Tens of thousands of properties across the country are unsafe because they “have not been properly maintained,” the upgrade secretary admitted.
Michael Gove said a significant number of properties needed repairs or maintenance. His comments come days after a coroner ruled toddler Awaab Ishak’s death was caused by exposure to mold in the home.
Gove told BBC Breakfast on Thursday: ‘The problem is…there are tenants living in houses that have not been properly maintained.’ Asked if he was bothered by the figure, Gove said it angered him that people were living in poor conditions.
“We need to tackle this problem nationally,” he said. “My goal is to improve people’s living conditions. I fear there are tens of thousands of properties that are not in the condition they should be,” he said. When asked if tens of thousands was correct, he replied, “Yeah, at least.
“We know there are a significant number of properties out there, some of which were built in the 60s and 70s and are in poor condition, but some of which have been poorly maintained and just need to be properly repaired and properly maintained.”
The remarks come weeks after a coroner concluded Awaab, two, died in 2020 of respiratory failure after prolonged exposure to black mold in the apartment where he lived with his parents.
Awaab’s father, Faisal Abdullah, had lodged a complaint and demanded rehousing from the social housing provider, Rochdale Boroughwide Housing (RBH), years before his son’s death.

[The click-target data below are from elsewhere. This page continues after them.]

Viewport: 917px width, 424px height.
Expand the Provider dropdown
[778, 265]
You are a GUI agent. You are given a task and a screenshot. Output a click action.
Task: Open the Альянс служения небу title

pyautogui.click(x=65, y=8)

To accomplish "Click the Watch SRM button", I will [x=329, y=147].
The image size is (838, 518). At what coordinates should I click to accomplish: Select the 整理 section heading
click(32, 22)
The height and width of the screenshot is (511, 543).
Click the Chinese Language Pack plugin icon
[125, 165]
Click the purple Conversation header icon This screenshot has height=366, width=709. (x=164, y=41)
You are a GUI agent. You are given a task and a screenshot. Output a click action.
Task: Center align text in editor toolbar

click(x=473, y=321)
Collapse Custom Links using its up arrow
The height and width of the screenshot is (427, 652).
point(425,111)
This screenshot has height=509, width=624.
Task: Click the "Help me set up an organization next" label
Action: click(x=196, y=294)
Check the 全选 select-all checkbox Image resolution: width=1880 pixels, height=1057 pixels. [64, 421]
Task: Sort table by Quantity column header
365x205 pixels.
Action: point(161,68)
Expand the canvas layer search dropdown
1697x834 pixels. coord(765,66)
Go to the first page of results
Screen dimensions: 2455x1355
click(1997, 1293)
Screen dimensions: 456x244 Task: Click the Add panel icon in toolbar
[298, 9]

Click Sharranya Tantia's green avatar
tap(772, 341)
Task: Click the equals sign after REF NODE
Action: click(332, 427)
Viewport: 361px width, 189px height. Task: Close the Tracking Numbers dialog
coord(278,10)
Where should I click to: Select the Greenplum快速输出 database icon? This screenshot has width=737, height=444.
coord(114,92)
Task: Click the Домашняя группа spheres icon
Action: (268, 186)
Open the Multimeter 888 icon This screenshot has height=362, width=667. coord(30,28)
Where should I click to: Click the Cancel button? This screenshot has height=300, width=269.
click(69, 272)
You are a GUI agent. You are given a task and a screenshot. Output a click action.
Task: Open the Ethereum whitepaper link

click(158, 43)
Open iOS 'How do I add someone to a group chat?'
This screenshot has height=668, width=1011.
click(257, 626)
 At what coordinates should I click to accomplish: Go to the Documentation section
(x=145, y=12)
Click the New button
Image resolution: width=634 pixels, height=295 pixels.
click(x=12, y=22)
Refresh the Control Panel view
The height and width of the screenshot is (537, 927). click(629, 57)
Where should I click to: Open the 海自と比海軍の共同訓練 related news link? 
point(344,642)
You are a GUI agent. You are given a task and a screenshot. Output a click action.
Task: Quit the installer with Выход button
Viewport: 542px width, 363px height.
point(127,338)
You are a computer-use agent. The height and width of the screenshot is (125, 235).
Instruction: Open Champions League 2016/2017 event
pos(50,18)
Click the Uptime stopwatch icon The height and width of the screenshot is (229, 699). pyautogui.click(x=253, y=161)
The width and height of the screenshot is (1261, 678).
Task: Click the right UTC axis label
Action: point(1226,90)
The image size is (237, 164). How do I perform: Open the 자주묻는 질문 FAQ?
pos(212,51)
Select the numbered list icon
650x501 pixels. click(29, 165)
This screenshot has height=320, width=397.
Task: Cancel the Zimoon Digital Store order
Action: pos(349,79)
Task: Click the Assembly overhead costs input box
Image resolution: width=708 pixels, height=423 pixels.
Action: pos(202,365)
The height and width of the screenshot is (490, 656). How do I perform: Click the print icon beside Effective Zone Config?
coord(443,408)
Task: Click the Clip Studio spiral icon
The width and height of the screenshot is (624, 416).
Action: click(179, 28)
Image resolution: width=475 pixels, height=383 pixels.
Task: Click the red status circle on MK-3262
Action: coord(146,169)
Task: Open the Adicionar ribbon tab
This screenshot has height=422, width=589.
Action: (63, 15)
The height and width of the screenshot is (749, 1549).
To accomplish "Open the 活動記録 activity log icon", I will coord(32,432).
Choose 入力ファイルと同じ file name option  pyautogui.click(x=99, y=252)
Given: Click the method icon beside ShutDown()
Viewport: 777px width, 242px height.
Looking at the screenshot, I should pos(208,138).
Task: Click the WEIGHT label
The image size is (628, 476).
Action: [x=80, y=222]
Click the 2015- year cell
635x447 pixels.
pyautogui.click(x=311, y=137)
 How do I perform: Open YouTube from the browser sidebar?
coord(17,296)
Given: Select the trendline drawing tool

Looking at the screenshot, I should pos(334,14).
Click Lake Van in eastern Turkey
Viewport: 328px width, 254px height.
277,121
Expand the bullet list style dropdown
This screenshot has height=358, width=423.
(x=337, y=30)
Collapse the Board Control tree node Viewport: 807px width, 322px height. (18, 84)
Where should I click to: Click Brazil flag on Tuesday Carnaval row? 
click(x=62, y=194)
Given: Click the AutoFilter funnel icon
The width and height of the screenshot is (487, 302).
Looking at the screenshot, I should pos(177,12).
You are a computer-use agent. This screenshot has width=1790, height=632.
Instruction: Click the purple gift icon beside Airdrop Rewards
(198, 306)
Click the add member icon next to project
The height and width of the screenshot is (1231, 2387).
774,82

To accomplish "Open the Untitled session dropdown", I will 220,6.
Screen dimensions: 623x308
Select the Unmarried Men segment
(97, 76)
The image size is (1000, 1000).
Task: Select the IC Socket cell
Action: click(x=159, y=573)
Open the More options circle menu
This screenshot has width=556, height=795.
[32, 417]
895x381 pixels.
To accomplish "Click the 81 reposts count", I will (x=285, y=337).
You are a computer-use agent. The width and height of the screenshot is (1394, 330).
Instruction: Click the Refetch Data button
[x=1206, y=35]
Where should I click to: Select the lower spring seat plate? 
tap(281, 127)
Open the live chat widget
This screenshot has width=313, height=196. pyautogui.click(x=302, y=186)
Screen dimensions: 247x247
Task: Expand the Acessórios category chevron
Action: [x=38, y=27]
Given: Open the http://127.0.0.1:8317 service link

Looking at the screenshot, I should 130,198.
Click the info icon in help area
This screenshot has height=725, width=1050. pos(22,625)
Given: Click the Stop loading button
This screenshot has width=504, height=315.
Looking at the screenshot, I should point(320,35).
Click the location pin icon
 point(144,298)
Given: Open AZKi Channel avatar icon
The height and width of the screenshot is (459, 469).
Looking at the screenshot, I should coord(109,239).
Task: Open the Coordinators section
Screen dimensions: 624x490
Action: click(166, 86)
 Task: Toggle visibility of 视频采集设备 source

A health visitor wrote to housing officials in 2020 to express his concerns and asked that the family’s rehousing request be prioritised.
The Upgrade Secretary’s admission that at least tens of thousands of properties across the country were unsafe comes after he decided to cut £1m funding to the association of Rochdale accommodation.
He also pledged to block new funding to other housing providers found to be failing and gave an additional £14m to enforcement teams to inspect private landlords.
Responding to the £1m grant reduction, an RBH spokesperson said: ‘We are fully focused on our existing homes and welcome the opportunity to work with the regulator on this.
Gove has written to six housing providers who have recently been the subject of serious maladministration findings by England’s Housing Ombudsman for various issues relating to cold, damp, mould, leaks and behavior antisocial.
“Once Rochdale borough-wide housing, once the other housing associations do their jobs properly, they can grow,” Gove told the BBC’s Radio 4 Today programme. “We don’t give money to organizations that operate incompetently and, in some cases, ruthlessly.”
Asked if he trusted Rochdale to provide safe accommodation and if they should operate, Gove, who said he was visiting Rochdale on Thursday, added: “I want to see the situation on the ground.”
Gove said the government should have acted more quickly after the Grenfell Tower tragedy to “take a particular set of measures to help people living in social housing”, but said it was doing so now.
He said legislation was being introduced to strengthen the powers of social housing regulators. The legislation is due to come ‘next calendar year’ – six years after the Grenfell fire. Gove, who said the problem extended beyond the public rental sector, also promised more legislation for individuals in the private rental sector.